Example 2. whole genome comparison

Example files are contained in the Easyfig_example2_files folder (available to download from http://sourceforge.net/projects/easyfig/files/)

In this example we are creating a comparison figure of three _Escherichia coli _genomes, O157:H7 EDL933, O157H7 Sakai and K12 MG1655. We want to illustrate the phage regions, but as these are not labeled uniquely in the original GenBank files we have added them manually using "phage" as a feature label. For example in the K12 file we add 12 lines, one for each phage:

FEATURES             Location/Qualifiers  
     source          1..4639675  
                     /organism="Escherichia coli K12"  
                     /mol_type="genomic DNA"  
                     /strain="K-12"  
                     /sub_strain="MG1655"  
                     /db_xref="taxon:83333"  
     phage           262182..296489  
     phage           1195443..1210646  

etc…

The phage features have already been added to the files provided: EcSakai.withPhage.gbk, EcEDL933.withPhage.gbk, EcK12.withPhage.gbk.

A. Comparison of three _E. coli _genomes

1. Launch Easyfig. (If continuing from Example 1, quit Easyfig before starting)
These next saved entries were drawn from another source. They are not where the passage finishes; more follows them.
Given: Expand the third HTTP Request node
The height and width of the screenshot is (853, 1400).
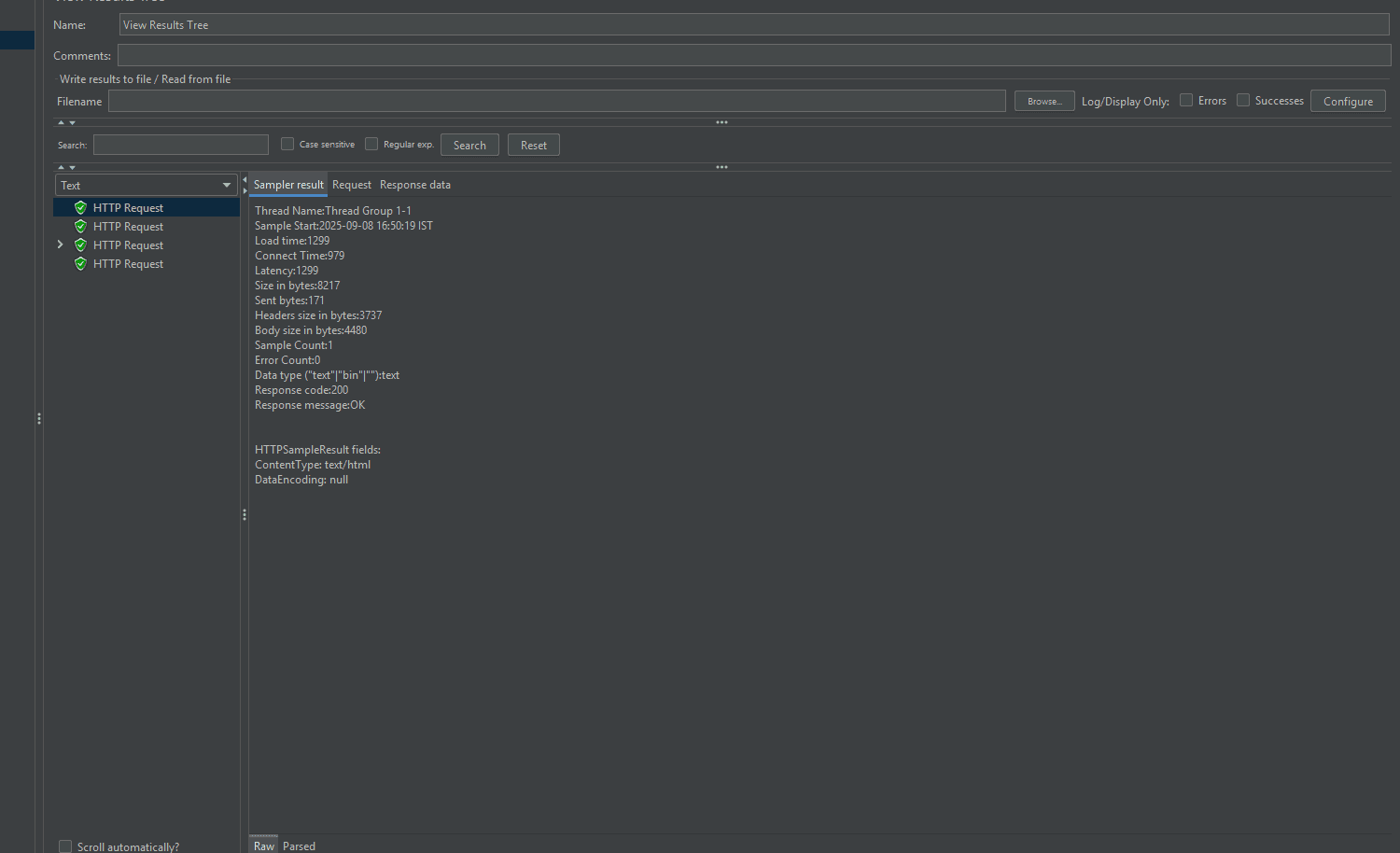Looking at the screenshot, I should click(x=61, y=245).
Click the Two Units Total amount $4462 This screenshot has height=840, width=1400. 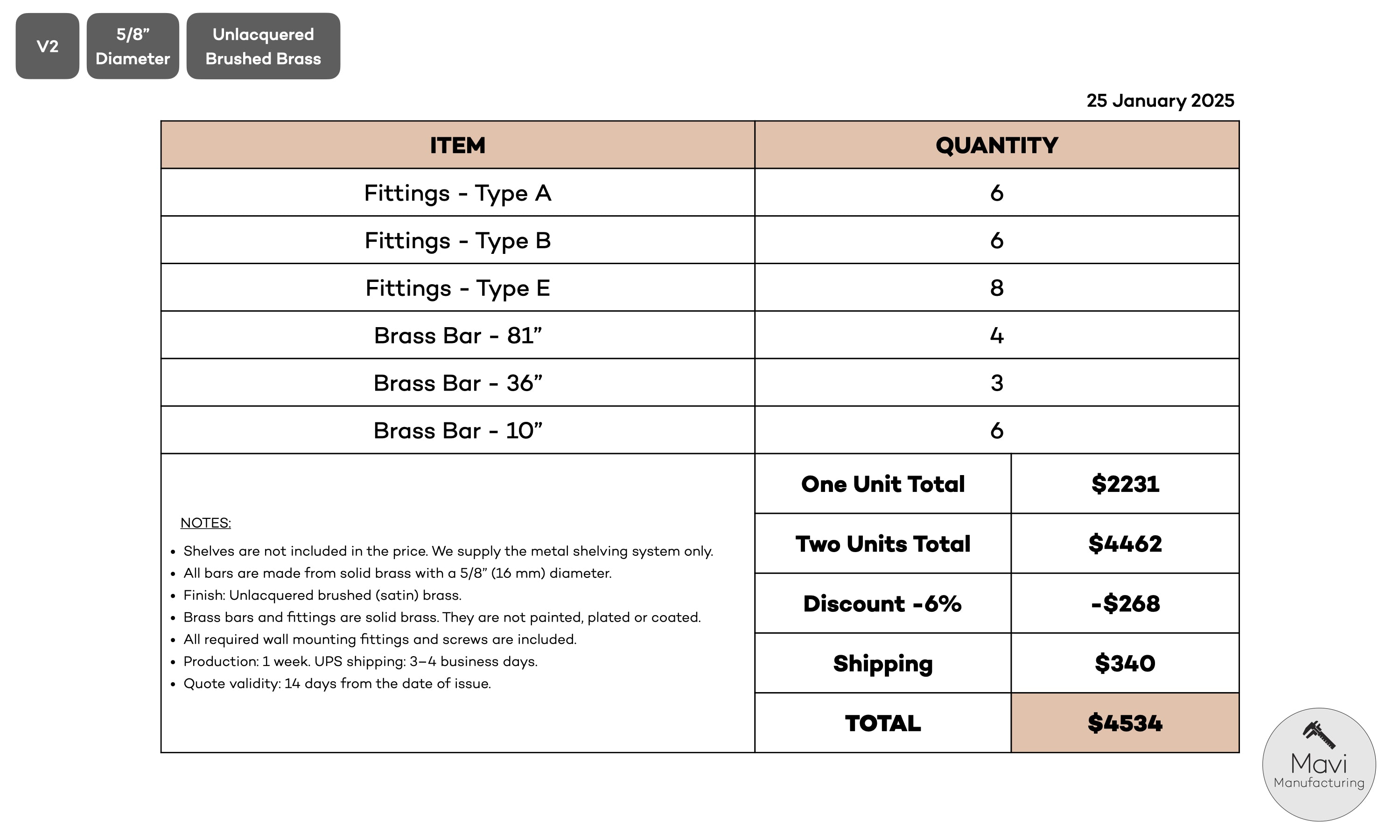coord(1124,544)
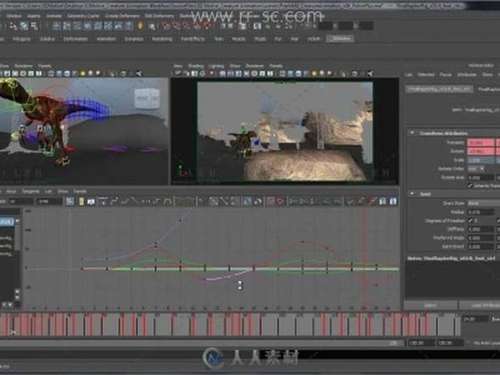The height and width of the screenshot is (375, 500).
Task: Click the yellow icon in graph editor toolbar
Action: (x=81, y=201)
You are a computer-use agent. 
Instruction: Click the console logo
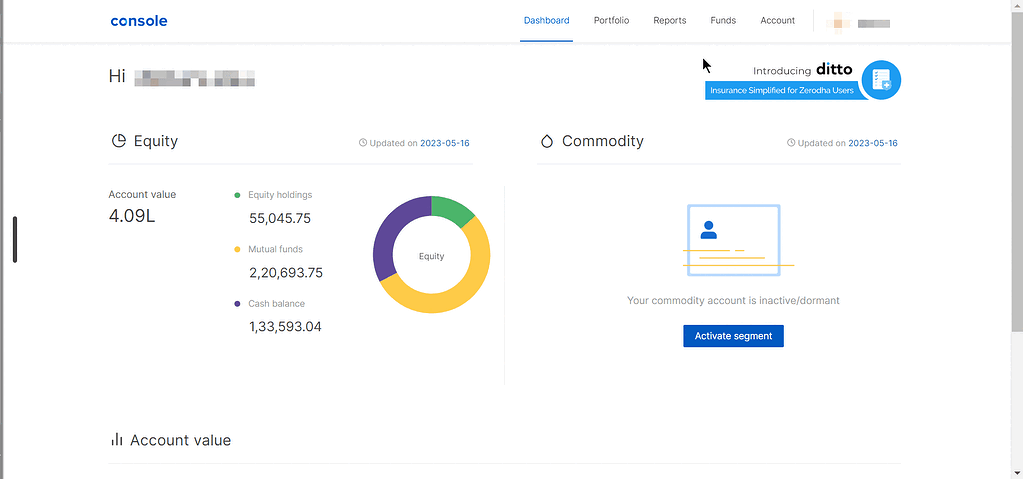[139, 21]
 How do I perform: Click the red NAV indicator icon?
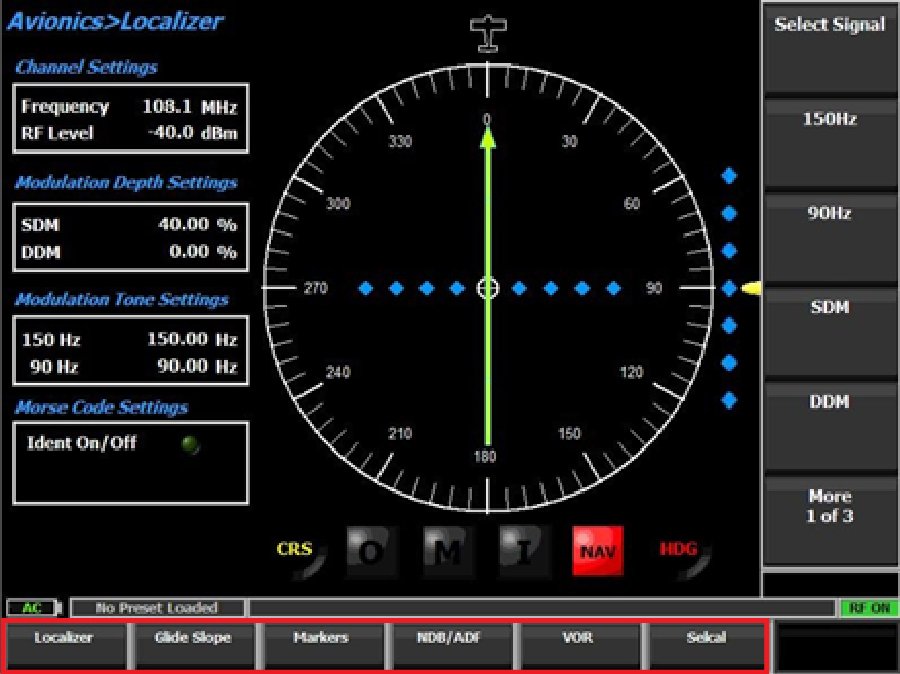(597, 551)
2. LOAD ANNOTATION FILES as described in part 1A, in this order:

EcSakai.withPhage.gbk
EcEDL933.withPhage.gbk
EcK12.withPhage.gbk

3. LOAD BLAST COMPARISON FILES as described in part 1A, in this order:

Sakai_EDL933.blastn.out
EDL933_K12.blastn.out

4. SPECIFY OUTPUT FILE as described in part 1A

5. CREATE FIGURE as described in part 1A.

IMPORTANT: By default, Easyfig does not display features or BLAST matches smaller than 4 pixels. This feature can be turned off and on using the "Filter small blast hits/annotations" button found in the Blast option from the Image dropdown menu. If this filter is turned off with a whole genome sequence comparison the thousands of small, insignificant BLAST matches and features will swamp the image and greatly prolong rendering times. It is recommended that you turn this filter off and use the BLAST options and custom features (as described in Part B) to filter the small BLAST matches and features in whole genome comparisons.
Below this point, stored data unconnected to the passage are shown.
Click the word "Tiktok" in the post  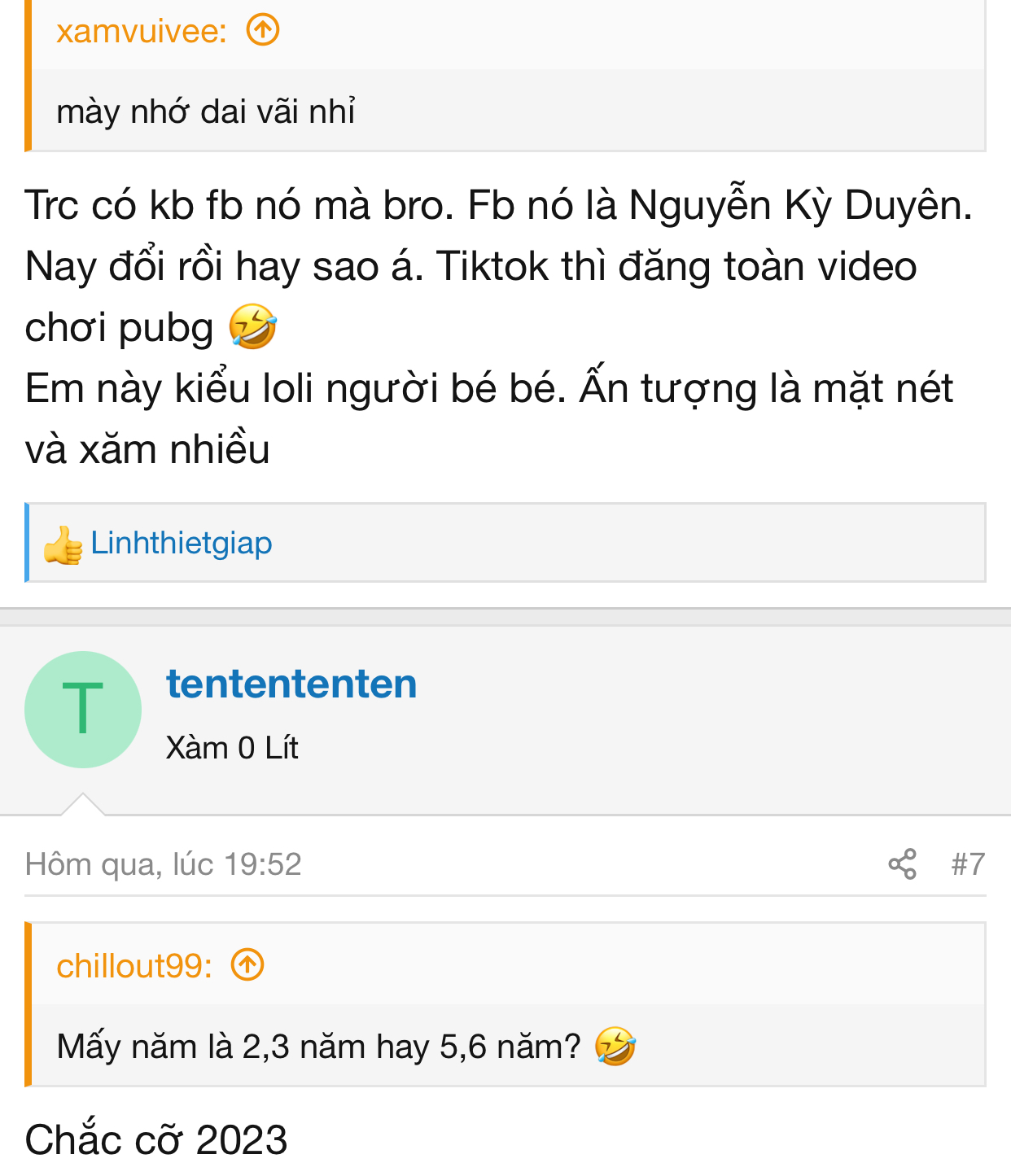(492, 266)
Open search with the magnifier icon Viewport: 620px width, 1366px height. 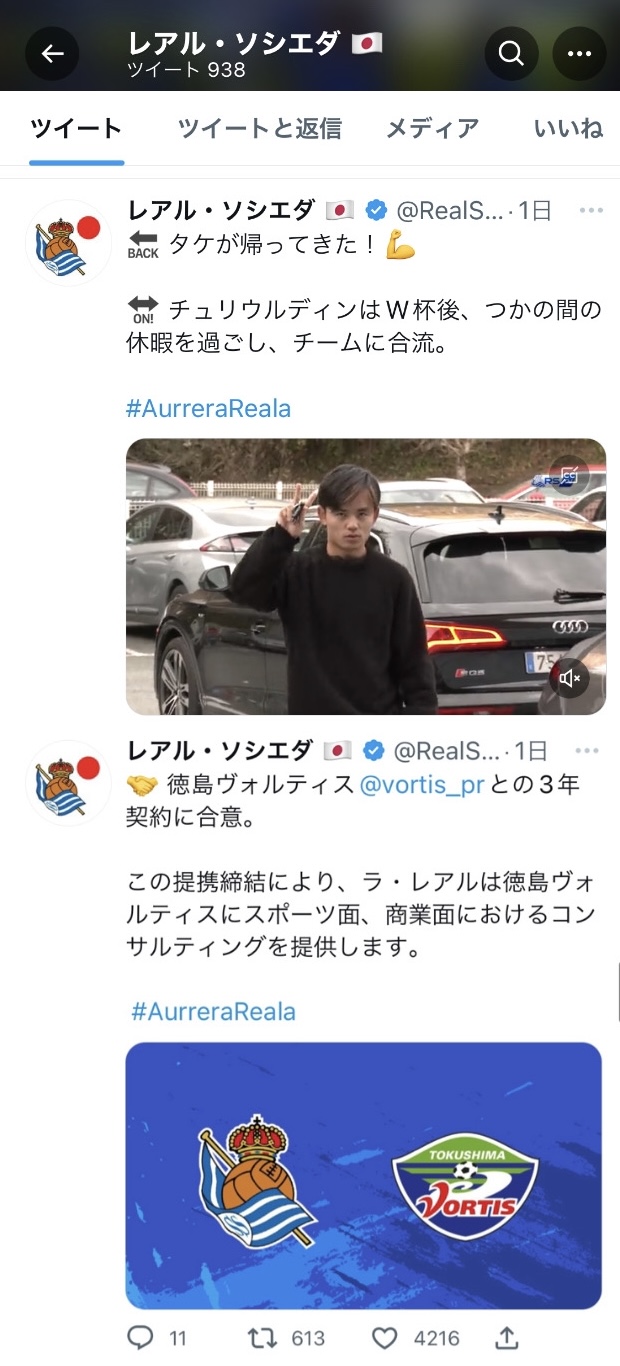click(x=512, y=53)
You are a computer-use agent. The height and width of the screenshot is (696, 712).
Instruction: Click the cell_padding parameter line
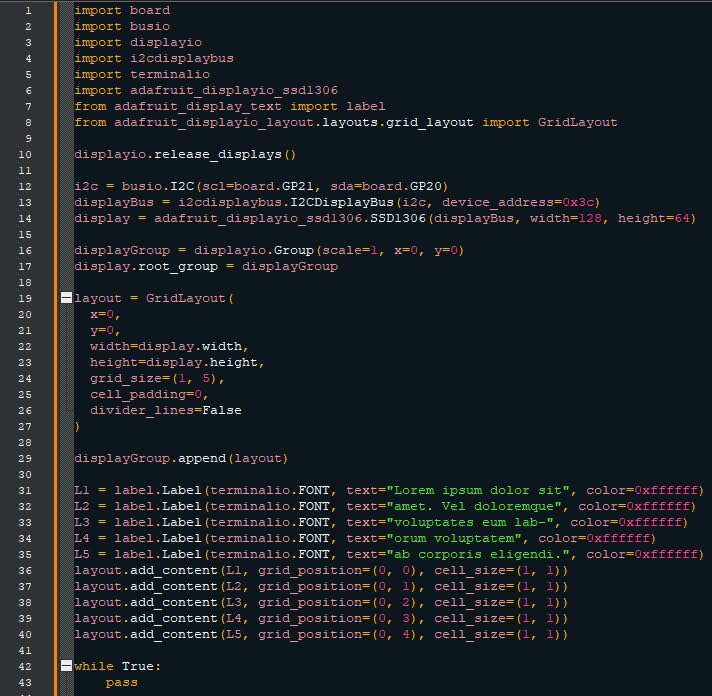149,394
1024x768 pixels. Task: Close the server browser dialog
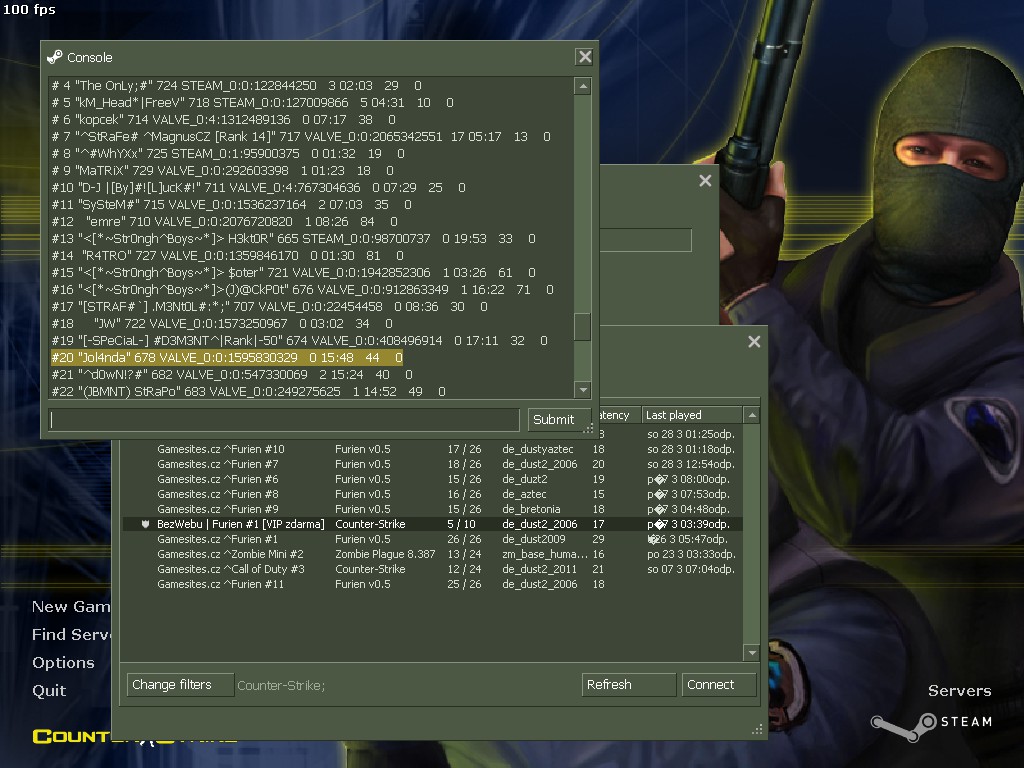point(754,342)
B. Display custom features on a whole genome comparison

1. Access the annotation window by choosing annotation from the Image dropdown menu and uncheck the "gene" radio button under "Include following features"
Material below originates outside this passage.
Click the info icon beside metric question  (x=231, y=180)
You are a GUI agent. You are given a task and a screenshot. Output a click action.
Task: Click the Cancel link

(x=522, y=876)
2. Enter the word phage into the open custom feature box under "Include following features" and click the radio button on the right of the box

3. Click on Colour button ( … ) to the right of the custom feature box and change to your favourite colour

4. Use the pull-down menu to the far right of the custom feature box and choose "rect" for rectangle

5. Close the annotation window using the (close) button

6. Access the blast window by choosing Blast from the Image dropdown menu

7. Enter 10000 under "Min. length"

8. Unclick the "Filter small blast hits/annotations" button

9. CREATE FIGURE as described in part 1A.

C. Change the BLAST identity gradient and show a graph

1. In the Blast window from the Image dropdown menu, click the colour buttons ( … ) and choose colours for minimum and maximum colours for normal and inverted BLAST matches: normal-minimum: aqua
   normal-maximum: blue
   inverted-minimum: orange
   inverted-maximum: red
   (the exact colours you choose is not important, as long as there is a contrast between the normal and inverted BLAST matches)

2. Unclick the "Outline blast hits in black"

3. Access the Graph window by choosing graph from the Image dropdown menu

4. Choose "GC content" from the pull-down "Graph:" menu

5. CREATE FIGURE as described in part 1A.